Colonel Booth married firstly in 1627 Dorothy St John (died 1655), daughter and heiress of the Hon. Sir Anthony St John , younger brother of Oliver St John, 1st Earl of Bolingbroke, having issue:

- George Booth (1635–1719), lord of the manor of Woodford, serjeant-at-law, protonotary to the County Palatine of Chester, married Martha Hawtrey (died 1718), leaving:
  - John Booth (1669–1722), Bencher Middle Temple, married Elizabeth Proger (died 1707), eldest daughter and co-heiress of Edward Proger , leaving an only surviving child:
    - Elizabeth Booth (died 1748), married Edmund Maskelyne (1698–1744), Counsel to the Secretary of State's Office, leaving issue including the Revd Dr Nevil Maskelyne , Astronomer Royal (1765–1811)
  - Captain George Booth (1672–1708), Foot Guards
  - Katherine Booth (1672–1765), married Captain James Howard (1679–1722), of Boughton Hall, late Royal Westminster Troop of Horse and nephew of Poet Laureate John Dryden, leaving issue
  - Elizabeth Booth (1676–1768), married Thomas Tyndale (died 1747), of Bathford House, Somerset, leaving issue
  - Robert Booth (1678–1711), barrister-at-law, married Thomasin Hanmer (died 1712), daughter of Sir Thomas Hanmer, 2nd Baronet
- Colonel Sir St John Booth (1637–1688), knighted 1684, seated at Woodford Hall near Over, Cheshire married Anne Owen (died 1700), leaving with other issue:
  - Thomas Booth (1663–1736), cotton planter of Ware Neck, Virginia, married Mary Cooke (died 1723), daughter of the Hon.
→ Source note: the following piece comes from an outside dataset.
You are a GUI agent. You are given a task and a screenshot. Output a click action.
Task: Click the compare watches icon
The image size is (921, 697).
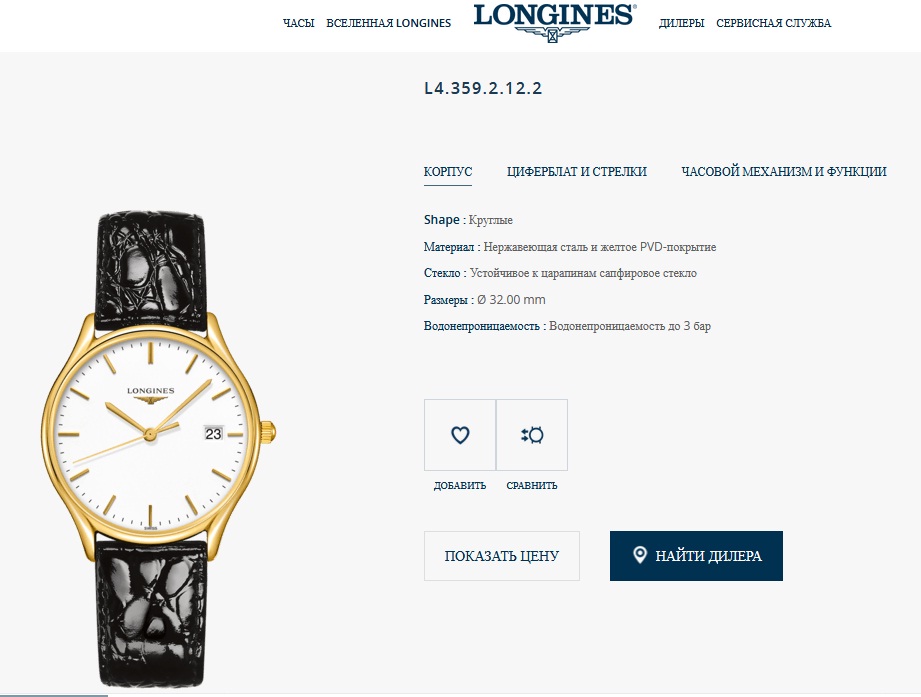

Mordecai Cooke , Chief Justice of Gloucester County; ancestor of General William Booth Taliaferro
- Ensign John Booth (1637–1689), Puritan émigré and selectman of Southold, Suffolk County, married Hannah Giles (died 1668); ancestor of General Walter Booth
- Captain Thomas Booth (1640–1677), Royal Marines

He married secondly, in 1659, Anne née Gobert (died 1676), widow of Colonel Thomas Legh of Adlington and of Colonel Alexander Rigby of Middleton.

Colonel Sir John Booth died 9 May 1678, being buried in Chester Cathedral.